A nine-year legal battle that cost the equivalent of five million dollars — all because two bandmates never signed a simple ownership agreement.

Musilock Team·13 min read·May 16, 2026

Two founding members of a successful group never put their arrangement in writing. One of them got convinced by a relative that he was the real star — even though he neither sang nor wrote songs. He tried to block the other from using the group name. Because they had set things up as a corporation with equal votes, they deadlocked so completely they could not even agree to pay the phone bill. A court appointed a neutral third party to break the tie. That arbitrator lasted about three months before walking away, calling it the nastiest dispute he had ever seen. The litigation ran for over nine years and cost the parties more than the equivalent of five million dollars in legal fees. The group was destroyed early in the process. The member who started the fight ended up broke. All of it, according to veteran music attorney Donald Passman, could have been avoided with a simple written agreement and a few hours of planning.

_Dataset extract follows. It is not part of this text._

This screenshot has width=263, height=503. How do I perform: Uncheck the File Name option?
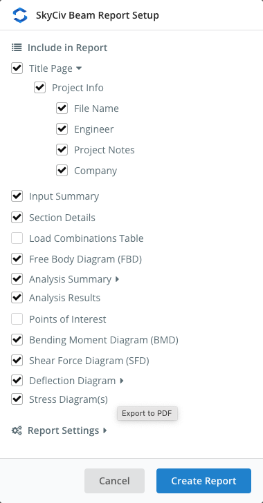click(62, 108)
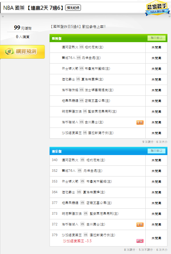Click the VS icon in game 353

tap(82, 181)
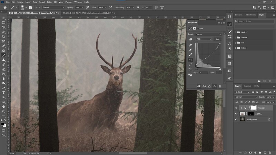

That story is about a band partnership agreement — a broader document. But the same logic applies to a much smaller, much more common piece of paper: the split sheet. If you have ever co-written a song with anyone, you need one. If you have ever produced a track for someone and handed over stems without paperwork, you needed one yesterday. This guide explains what a split sheet actually does, why skipping it is a gamble you cannot afford, and exactly what should be in one before you upload a single to any distributor or register a title with a PRO.

What a Split Sheet Actually Is

A split sheet is a written agreement between every person who contributed to creating a song. It does one essential thing: it records what percentage of the song each contributor owns. That sounds simple. In practice, it is the document that determines how royalties flow for the entire commercial life of that composition — which can last decades, long after the original collaborators have stopped speaking to each other.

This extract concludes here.